In the RDA protein group carbohydrate was 56% of calories, and fat was 30% of calories. In the other two groups the carbohydrate and fat content of the diets was decreased proportionally.

Feet_On_ScaleWhat Did The Study Show?

  • Weight loss (7 pounds in 21 days) was the same on all 3 diets.
  • The high protein (28% and 42%) diets caused almost 2X more fat loss (5 pounds versus 2.8 pounds) than the diet supplying the RDA amount of protein.
  • The high protein (28% and 42%) diets caused 2X less muscle loss (2.1 pounds versus 4.2 pounds) than the diet supplying the RDA amount of protein.
  • In case you didn’t notice, there was no difference in overall results between the 28% (2X the RDA) and 42% (3X the RDA) diets.

Pros And Cons Of The Study:

  • The con is fairly obvious. The participants in this study were all young, healthy and were not seriously overweight. If this were the only study of this type one might seriously question whether the results were applicable to middle aged, overweight coach potatoes. However, there have been several other studies with older, more overweight volunteers that have come to the same conclusion – namely that high protein diets preserve muscle mass and enhance fat loss.
  • The value of this study is that it defines for the first time the upper limit for how much protein is required to preserve muscle mass in a weight loss regimen. 28% of calories is sufficient, and there appear to be no benefit from increasing protein further. I would add the caveat that there are studies suggesting that protein requirements for preserving muscle mass may be greater in adults 50 and older.

The Bottom Line:

1)    Forget the high fat diets, low fat diets, pills and potions. High protein diets (~2X the RDA or 28% of calories) do appear to be the safest, most effective way to preserve muscle mass and enhance fat loss in a weight loss regimen.

2)     That’s not a lot of protein, by the way. The average American consumes almost 2X the RDA for protein on a daily basis. However, it is significantly more protein than the average American consumes when they are trying to lose weight.
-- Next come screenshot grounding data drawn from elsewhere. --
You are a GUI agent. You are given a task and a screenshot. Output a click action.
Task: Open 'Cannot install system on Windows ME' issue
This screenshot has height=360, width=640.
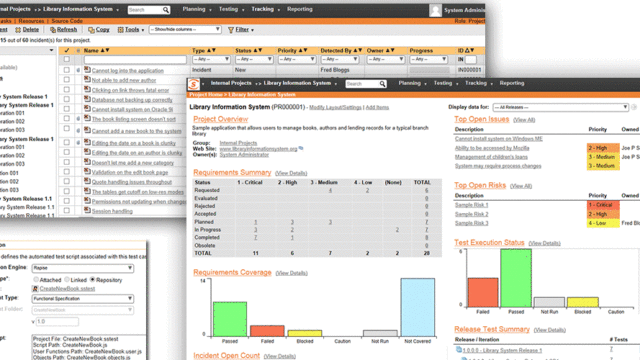point(499,139)
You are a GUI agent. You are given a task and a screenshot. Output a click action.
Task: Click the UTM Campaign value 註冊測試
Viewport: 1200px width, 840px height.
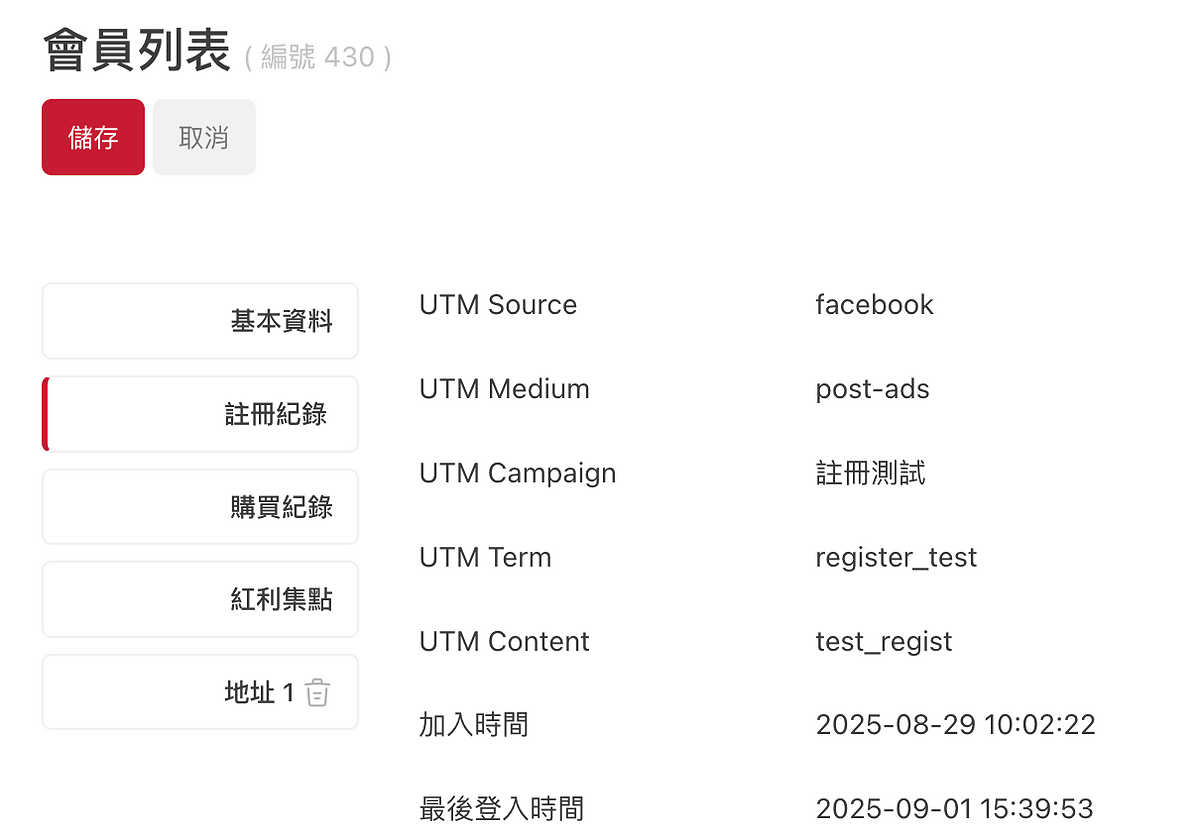870,473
Salads and carrot sticks are great diet foods, but they don’t contain much protein.

3)     Higher protein intake does not appear to offer any additional benefit – at least in young adults.
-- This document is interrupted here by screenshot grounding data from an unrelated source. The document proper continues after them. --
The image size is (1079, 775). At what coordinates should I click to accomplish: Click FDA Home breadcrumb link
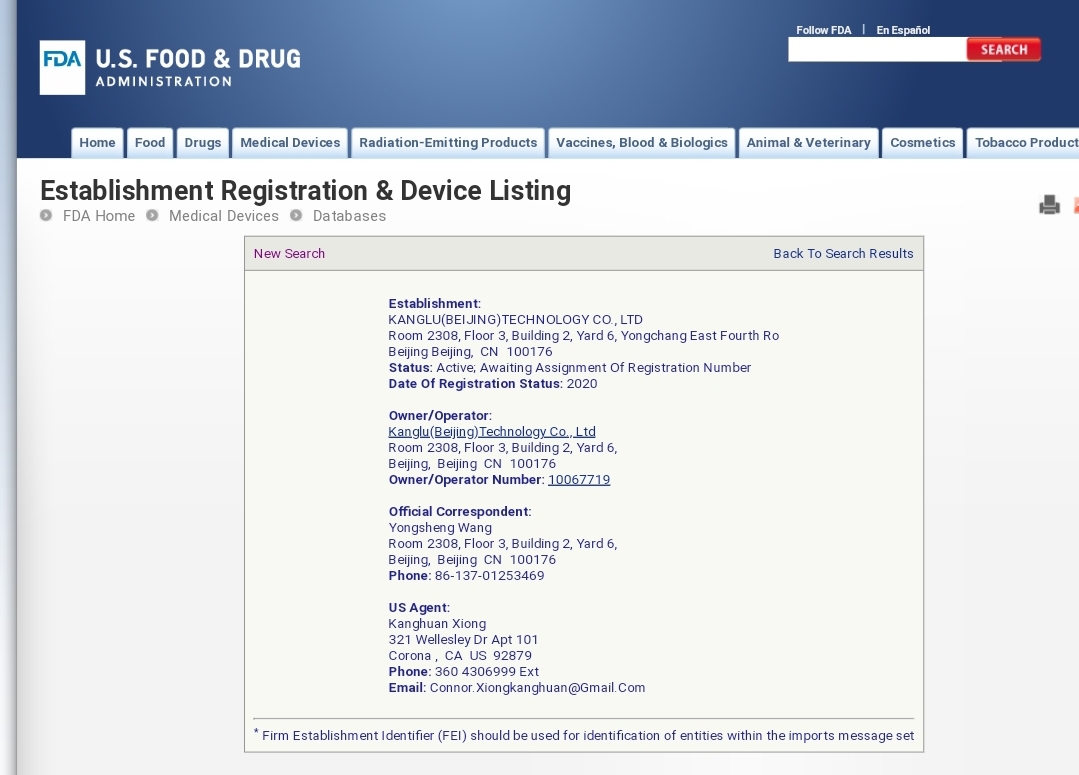[98, 216]
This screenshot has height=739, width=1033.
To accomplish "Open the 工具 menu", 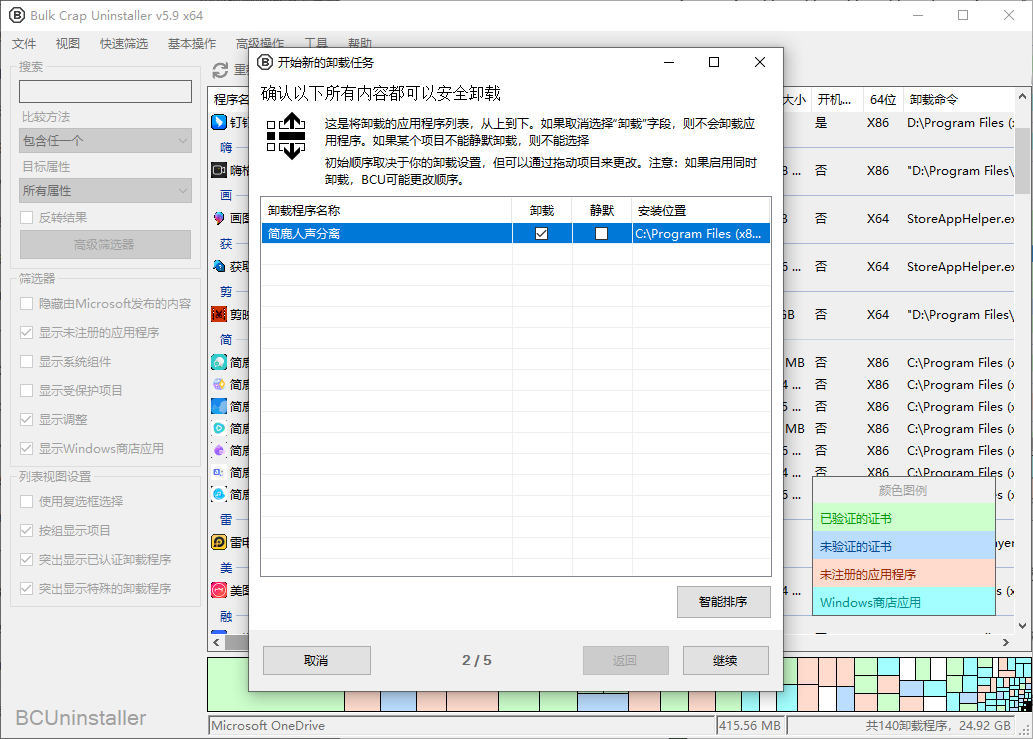I will click(316, 43).
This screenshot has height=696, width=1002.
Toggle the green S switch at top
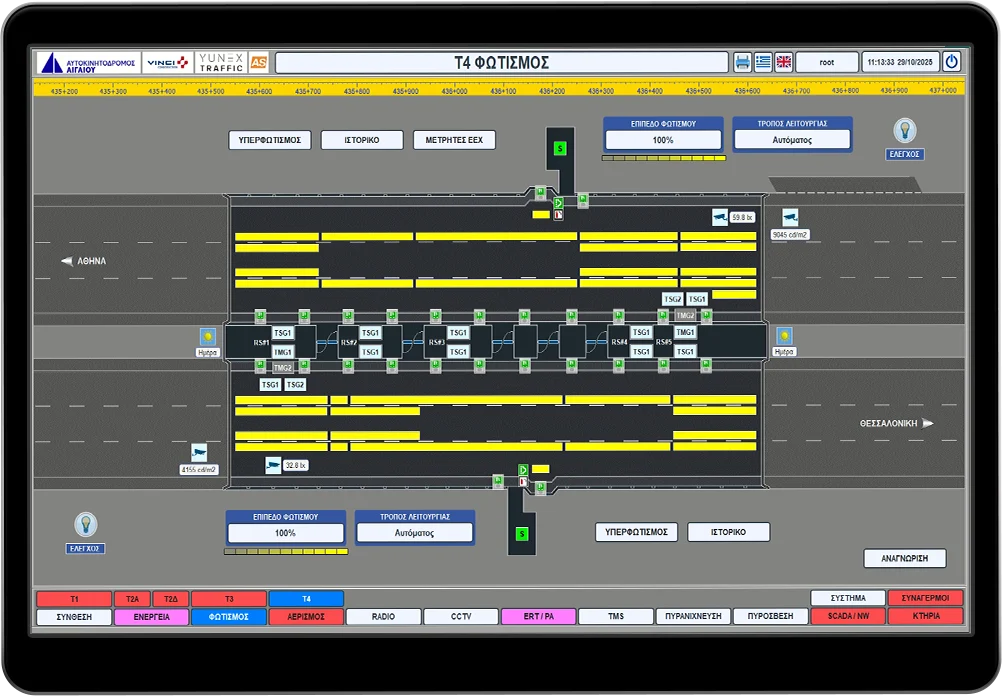tap(560, 149)
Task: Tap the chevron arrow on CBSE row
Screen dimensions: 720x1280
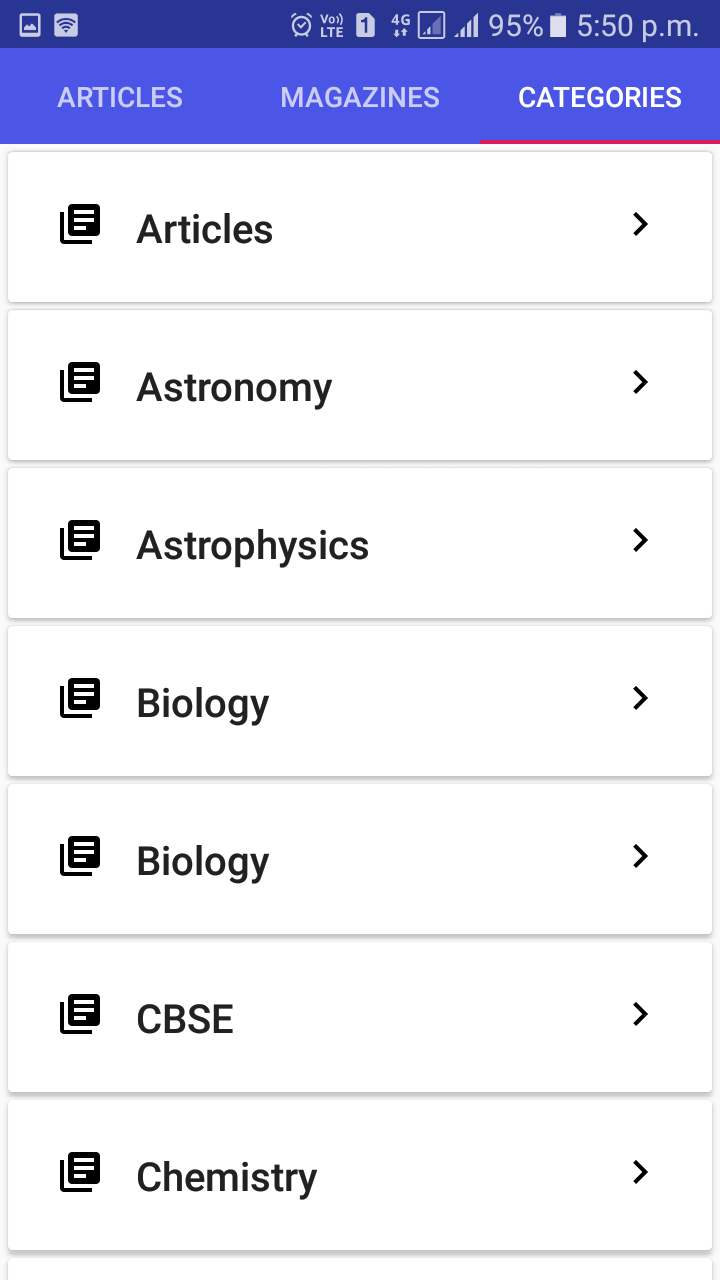Action: pyautogui.click(x=641, y=1014)
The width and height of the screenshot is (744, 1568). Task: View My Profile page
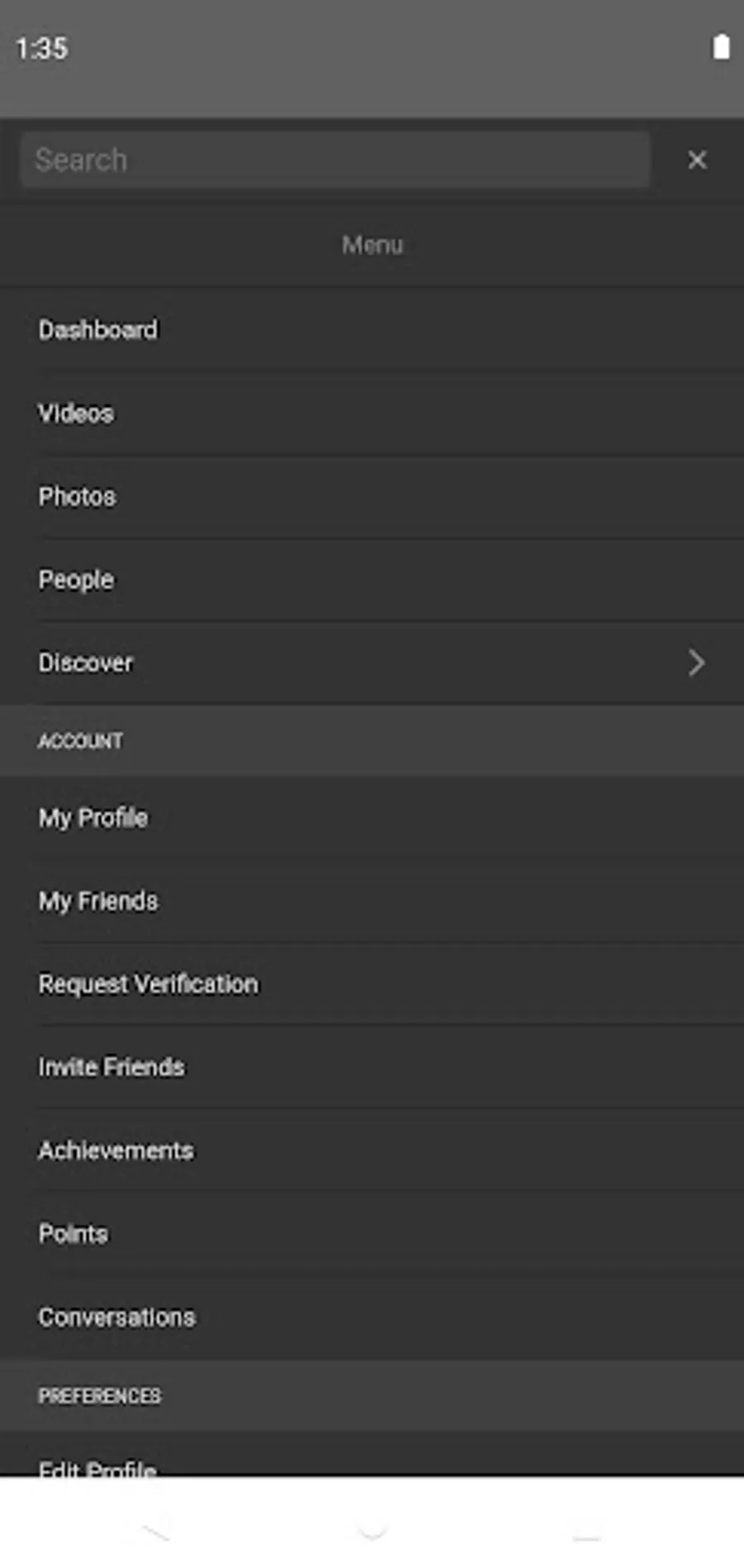coord(372,818)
4)     Not all high protein diets are created equal. What some people call high protein diets are laden with saturated fats or devoid of carbohydrate. The diet in this study, which is what I recommend, had 43% healthy carbohydrates and 30% healthy fats.
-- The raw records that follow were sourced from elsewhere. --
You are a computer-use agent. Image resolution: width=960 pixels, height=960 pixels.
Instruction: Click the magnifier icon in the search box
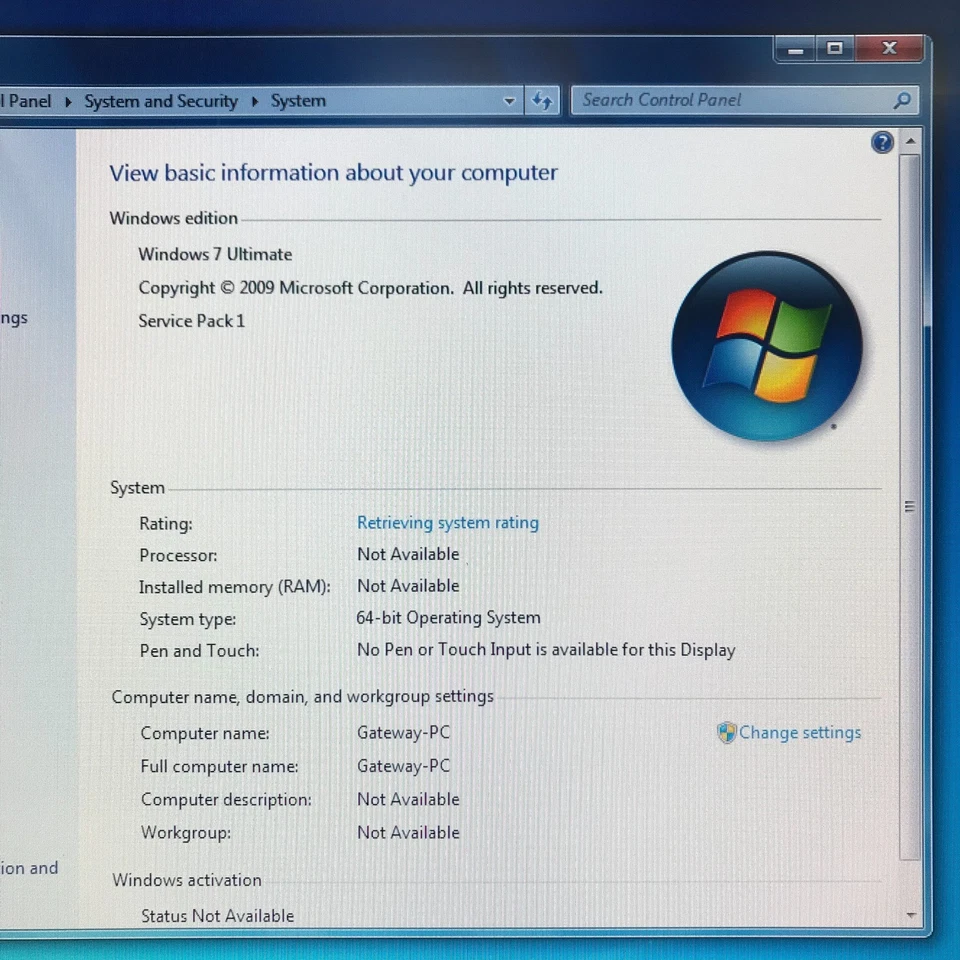coord(903,100)
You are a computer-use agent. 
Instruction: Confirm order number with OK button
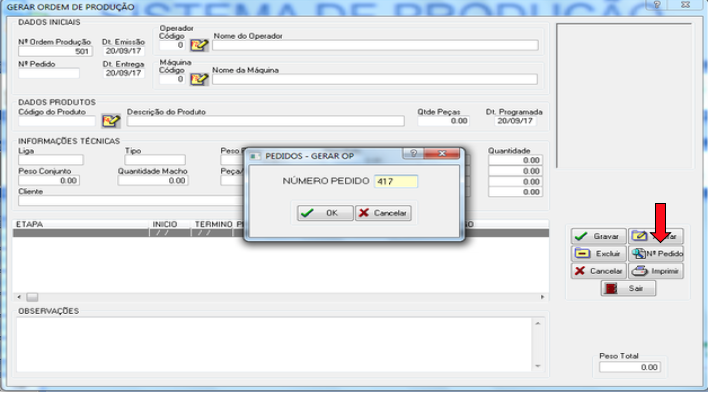coord(325,213)
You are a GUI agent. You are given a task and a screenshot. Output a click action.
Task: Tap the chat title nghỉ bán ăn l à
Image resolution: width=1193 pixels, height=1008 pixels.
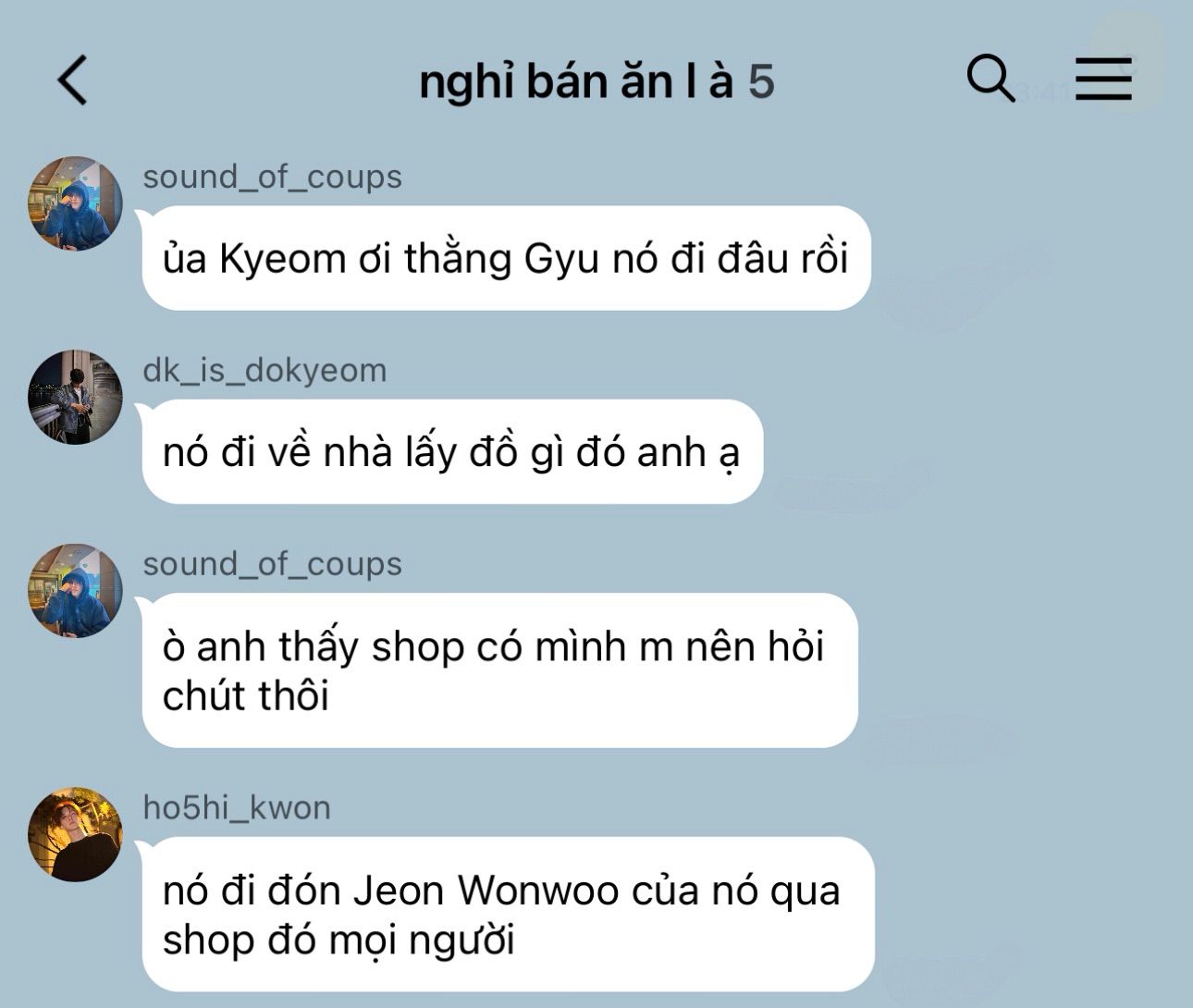576,81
5)    These diets were designed to give 7 pounds of weight loss in 21 days – which is what the experts recommend. There are diets out there promising faster weight loss but they severely restrict calories and/or rely heavily on stimulants, they do not preserve muscle mass, and they often are not safe. In addition they are usually temporary.  I do not recommend them.

6)    This level of protein intake is safe for almost everyone. The major exception would be people with kidney disease, who should always check with their doctor before increasing protein intake. The only other caveat is that protein metabolism creates a lot of nitrogenous waste, so you should drink plenty of water to flush that waste out of your system. But, water is always a good idea.

7)     The high protein diets minimized, but did not completely prevent, muscle loss. Other studies suggest that adding the amino acid leucine to a high protein diet can give 100% retention of muscle mass in a weight loss regimen – but that’s another story for another day.

These statements have not been evaluated by the Food and Drug Administration. This information is not intended to diagnose, treat, cure or prevent any disease.